Could you copy out the entries below word for word, starting at the line that contains "This screenshot has width=960, height=540." and stopping after the line that contains "pos(160,164)"?

**RECORDS PROVIDED**:
-------

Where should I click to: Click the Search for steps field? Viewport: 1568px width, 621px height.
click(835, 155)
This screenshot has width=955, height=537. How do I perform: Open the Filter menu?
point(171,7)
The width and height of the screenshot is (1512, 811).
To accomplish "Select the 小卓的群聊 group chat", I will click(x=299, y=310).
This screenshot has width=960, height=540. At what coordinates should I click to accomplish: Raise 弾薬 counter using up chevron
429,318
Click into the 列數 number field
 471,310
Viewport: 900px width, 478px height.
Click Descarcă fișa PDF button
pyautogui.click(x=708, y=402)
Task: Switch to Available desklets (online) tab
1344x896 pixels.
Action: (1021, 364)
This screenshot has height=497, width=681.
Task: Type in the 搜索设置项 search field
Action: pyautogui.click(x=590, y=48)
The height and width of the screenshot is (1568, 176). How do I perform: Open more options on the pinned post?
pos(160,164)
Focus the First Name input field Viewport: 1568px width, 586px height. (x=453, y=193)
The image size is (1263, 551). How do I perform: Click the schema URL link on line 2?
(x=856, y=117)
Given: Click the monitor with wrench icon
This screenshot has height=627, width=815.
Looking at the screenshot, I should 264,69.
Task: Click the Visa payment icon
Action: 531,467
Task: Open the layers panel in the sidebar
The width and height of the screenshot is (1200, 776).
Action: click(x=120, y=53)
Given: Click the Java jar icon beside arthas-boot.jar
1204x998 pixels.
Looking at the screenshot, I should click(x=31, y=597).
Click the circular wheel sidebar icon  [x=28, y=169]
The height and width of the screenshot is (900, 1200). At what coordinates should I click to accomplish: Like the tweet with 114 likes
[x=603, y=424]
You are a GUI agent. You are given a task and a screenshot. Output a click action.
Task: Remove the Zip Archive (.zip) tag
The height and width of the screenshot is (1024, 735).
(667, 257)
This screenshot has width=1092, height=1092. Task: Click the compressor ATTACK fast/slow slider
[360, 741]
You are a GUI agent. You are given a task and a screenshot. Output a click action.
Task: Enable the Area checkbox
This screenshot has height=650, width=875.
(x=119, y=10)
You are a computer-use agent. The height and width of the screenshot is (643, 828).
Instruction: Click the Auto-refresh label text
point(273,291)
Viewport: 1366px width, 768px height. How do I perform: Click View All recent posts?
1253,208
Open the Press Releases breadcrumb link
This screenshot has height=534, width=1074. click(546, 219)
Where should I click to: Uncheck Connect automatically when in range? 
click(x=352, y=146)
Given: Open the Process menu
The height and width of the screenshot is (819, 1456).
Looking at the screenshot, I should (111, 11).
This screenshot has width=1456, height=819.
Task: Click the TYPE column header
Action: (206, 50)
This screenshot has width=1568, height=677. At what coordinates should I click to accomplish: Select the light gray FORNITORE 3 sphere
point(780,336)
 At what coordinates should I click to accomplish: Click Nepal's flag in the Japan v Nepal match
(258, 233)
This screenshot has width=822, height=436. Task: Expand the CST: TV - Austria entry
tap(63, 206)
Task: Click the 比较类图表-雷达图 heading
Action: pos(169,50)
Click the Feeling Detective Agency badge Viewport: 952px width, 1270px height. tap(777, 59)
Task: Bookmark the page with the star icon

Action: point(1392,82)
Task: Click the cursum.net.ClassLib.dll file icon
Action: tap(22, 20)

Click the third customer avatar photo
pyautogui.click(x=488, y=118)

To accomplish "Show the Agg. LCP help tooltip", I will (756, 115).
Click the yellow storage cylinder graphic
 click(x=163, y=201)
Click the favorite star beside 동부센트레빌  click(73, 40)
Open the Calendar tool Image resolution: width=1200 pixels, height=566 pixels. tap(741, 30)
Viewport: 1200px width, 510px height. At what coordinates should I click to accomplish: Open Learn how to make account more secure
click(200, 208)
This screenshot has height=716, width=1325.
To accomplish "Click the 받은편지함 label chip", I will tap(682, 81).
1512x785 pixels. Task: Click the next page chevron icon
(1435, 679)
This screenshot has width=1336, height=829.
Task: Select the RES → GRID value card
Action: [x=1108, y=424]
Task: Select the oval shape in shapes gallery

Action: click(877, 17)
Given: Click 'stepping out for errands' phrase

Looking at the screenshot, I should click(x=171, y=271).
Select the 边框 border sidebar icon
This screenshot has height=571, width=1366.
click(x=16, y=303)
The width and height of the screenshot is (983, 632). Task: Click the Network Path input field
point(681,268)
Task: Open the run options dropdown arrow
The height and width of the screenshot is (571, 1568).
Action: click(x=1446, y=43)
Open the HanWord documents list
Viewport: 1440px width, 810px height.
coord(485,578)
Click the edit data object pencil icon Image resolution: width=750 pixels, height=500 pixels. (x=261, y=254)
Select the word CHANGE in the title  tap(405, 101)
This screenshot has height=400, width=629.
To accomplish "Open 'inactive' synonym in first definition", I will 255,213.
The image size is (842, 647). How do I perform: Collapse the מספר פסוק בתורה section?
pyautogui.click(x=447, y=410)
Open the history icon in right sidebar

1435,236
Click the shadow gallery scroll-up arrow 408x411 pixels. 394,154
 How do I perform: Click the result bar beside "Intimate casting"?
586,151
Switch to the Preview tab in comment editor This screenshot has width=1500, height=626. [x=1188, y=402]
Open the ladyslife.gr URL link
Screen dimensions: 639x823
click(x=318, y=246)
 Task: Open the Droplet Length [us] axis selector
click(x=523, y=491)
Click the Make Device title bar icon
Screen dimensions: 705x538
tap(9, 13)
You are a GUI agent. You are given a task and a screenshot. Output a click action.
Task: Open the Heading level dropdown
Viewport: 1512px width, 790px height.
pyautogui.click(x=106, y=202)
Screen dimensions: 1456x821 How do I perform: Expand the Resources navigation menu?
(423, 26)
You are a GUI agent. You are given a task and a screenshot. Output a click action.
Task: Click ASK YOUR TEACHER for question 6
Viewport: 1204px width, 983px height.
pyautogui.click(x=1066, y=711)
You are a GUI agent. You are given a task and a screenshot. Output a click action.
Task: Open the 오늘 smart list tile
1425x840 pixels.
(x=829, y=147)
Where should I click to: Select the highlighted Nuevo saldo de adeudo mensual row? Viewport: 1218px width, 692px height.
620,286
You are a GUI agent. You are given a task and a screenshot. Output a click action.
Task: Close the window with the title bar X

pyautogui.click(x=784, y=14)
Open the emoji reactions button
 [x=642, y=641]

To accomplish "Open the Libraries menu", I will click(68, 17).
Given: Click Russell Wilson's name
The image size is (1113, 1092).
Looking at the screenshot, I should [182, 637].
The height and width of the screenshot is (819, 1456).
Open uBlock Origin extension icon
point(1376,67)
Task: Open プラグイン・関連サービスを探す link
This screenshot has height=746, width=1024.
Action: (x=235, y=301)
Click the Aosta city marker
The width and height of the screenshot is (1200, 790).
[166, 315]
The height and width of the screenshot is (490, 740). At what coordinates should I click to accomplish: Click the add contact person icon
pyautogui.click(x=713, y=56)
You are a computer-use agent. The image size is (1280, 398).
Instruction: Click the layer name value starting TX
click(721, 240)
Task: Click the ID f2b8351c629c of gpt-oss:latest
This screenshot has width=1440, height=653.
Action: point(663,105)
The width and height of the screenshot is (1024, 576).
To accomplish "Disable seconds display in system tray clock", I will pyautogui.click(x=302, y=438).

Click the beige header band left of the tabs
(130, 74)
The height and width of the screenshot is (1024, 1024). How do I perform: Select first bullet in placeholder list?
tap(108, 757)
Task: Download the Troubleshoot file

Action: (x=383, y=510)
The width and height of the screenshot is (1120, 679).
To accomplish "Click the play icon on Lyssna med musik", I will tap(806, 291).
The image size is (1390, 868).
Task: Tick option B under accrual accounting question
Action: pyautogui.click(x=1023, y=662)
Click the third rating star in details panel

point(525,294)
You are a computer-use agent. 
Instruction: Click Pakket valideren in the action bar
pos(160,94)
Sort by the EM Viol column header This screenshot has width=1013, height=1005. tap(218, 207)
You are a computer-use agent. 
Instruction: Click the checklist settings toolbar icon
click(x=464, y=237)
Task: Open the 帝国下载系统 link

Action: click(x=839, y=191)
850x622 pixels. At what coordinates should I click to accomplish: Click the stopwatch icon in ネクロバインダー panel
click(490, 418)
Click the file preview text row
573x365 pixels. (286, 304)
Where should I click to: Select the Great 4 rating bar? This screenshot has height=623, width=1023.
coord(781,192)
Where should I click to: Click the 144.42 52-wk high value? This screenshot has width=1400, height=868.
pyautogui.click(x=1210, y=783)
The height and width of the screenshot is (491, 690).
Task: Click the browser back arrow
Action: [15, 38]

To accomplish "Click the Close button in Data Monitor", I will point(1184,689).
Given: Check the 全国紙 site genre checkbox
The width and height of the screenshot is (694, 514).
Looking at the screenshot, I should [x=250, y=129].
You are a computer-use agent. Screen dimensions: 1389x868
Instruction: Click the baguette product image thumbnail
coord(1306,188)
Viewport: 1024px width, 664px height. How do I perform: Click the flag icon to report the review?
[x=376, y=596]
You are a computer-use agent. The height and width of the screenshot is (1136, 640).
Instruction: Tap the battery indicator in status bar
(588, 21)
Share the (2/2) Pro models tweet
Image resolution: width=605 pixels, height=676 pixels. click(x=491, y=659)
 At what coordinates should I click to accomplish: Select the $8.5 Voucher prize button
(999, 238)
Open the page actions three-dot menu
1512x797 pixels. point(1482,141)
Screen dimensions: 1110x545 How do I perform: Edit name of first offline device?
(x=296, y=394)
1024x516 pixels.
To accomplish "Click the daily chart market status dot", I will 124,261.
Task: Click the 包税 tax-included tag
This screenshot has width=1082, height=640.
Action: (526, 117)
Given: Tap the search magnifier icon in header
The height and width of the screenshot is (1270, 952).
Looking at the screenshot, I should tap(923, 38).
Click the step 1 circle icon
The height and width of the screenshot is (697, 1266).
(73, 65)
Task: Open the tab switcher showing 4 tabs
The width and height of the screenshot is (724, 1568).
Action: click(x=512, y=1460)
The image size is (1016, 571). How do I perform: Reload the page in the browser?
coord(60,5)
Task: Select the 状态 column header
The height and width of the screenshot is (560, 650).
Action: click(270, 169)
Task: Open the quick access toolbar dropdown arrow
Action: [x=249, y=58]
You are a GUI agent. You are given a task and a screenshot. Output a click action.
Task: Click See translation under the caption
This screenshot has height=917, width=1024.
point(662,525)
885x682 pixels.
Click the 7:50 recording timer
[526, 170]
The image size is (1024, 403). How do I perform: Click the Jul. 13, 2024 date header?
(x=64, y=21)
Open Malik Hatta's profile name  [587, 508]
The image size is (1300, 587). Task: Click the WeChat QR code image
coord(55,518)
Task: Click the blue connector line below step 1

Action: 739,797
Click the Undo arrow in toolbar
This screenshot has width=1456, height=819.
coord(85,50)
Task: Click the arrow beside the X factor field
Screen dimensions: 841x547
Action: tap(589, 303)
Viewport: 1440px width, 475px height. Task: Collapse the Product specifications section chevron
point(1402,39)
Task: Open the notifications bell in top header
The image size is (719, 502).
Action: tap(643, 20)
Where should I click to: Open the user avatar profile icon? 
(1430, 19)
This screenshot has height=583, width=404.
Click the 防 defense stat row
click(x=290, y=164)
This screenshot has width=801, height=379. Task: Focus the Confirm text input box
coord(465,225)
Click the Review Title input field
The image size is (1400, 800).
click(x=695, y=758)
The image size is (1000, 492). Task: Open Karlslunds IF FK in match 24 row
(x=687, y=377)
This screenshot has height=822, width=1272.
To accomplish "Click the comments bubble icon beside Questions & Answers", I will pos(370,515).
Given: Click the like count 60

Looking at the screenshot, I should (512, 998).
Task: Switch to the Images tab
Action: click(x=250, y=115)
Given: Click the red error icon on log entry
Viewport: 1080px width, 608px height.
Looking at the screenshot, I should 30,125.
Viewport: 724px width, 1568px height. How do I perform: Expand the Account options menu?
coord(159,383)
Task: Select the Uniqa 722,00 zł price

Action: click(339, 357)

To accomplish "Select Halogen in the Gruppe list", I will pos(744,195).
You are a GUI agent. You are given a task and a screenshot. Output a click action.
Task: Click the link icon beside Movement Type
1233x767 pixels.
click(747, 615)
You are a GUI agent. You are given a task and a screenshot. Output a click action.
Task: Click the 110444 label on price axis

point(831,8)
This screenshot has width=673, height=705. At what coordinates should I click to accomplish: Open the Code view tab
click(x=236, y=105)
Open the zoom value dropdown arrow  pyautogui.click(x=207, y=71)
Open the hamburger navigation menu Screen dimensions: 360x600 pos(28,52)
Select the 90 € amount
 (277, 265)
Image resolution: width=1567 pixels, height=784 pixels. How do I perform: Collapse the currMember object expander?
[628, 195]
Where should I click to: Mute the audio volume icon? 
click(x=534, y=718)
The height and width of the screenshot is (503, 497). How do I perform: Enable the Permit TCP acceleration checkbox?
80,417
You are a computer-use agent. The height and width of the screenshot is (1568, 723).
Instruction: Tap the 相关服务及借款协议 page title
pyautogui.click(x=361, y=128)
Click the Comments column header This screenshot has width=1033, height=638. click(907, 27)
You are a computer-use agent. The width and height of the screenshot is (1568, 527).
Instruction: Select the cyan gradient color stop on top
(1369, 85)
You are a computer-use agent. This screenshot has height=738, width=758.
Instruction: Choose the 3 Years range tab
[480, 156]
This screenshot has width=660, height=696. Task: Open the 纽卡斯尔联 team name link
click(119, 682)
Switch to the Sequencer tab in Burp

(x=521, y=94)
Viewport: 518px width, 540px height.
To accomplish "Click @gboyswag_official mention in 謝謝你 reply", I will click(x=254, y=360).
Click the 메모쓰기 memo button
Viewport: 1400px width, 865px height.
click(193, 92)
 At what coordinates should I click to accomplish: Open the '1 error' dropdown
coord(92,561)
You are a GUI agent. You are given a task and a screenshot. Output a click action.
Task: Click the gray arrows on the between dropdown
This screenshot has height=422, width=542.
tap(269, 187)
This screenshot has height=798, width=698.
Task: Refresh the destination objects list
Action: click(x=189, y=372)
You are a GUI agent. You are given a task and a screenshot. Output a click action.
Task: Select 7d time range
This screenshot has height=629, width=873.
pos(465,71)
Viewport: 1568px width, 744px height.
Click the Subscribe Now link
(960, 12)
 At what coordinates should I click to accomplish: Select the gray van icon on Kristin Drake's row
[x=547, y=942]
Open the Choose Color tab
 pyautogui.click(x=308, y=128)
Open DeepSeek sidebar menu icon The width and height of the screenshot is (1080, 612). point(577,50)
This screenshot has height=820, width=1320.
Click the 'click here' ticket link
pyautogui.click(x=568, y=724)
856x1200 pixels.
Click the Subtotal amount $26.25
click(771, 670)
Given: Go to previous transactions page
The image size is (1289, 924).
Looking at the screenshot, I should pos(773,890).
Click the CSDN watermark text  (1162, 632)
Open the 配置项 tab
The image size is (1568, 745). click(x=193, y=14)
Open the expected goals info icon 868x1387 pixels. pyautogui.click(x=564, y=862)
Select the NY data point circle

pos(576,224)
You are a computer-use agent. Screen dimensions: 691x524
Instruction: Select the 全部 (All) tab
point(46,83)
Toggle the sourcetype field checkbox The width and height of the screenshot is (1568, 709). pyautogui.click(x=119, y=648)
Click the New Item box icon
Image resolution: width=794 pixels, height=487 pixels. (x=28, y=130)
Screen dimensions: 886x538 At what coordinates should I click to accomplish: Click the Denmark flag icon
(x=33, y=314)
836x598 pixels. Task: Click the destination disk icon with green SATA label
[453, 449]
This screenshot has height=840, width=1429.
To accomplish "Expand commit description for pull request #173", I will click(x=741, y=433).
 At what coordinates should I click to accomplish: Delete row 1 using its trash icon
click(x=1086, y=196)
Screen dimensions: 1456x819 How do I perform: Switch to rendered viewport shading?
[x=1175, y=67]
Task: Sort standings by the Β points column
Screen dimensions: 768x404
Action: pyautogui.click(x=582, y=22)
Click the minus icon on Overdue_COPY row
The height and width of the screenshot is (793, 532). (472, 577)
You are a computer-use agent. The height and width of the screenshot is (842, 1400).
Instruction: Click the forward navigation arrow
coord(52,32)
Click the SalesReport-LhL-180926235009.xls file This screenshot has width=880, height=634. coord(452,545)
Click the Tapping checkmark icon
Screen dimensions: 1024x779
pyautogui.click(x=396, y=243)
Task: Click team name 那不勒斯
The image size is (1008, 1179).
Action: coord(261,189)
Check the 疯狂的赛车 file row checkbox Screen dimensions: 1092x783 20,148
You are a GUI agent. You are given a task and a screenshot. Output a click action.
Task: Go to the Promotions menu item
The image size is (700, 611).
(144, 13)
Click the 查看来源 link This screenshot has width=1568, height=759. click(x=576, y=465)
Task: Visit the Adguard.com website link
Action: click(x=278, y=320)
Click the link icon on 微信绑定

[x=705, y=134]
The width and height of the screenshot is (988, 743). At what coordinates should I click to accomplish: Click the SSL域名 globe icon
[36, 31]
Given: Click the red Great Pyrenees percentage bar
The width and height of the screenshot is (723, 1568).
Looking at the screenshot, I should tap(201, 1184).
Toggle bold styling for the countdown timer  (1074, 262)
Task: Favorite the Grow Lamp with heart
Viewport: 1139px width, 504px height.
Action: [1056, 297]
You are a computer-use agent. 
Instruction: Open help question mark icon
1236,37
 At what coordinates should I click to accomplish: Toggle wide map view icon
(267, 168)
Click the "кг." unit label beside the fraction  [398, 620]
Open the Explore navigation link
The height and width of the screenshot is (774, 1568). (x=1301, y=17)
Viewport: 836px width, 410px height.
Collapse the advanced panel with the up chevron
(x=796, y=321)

-------

**FULL RESPONSE**:
This screenshot has width=960, height=540. At what coordinates should I click to accomplish: Raise 弾薬 counter using up chevron
429,318
Click into the 列數 number field
 471,310
Viewport: 900px width, 478px height.
Click Descarcă fișa PDF button
pyautogui.click(x=708, y=402)
Task: Switch to Available desklets (online) tab
1344x896 pixels.
Action: (1021, 364)
This screenshot has height=497, width=681.
Task: Type in the 搜索设置项 search field
Action: pyautogui.click(x=590, y=48)
The height and width of the screenshot is (1568, 176). How do I perform: Open more options on the pinned post?
pos(160,164)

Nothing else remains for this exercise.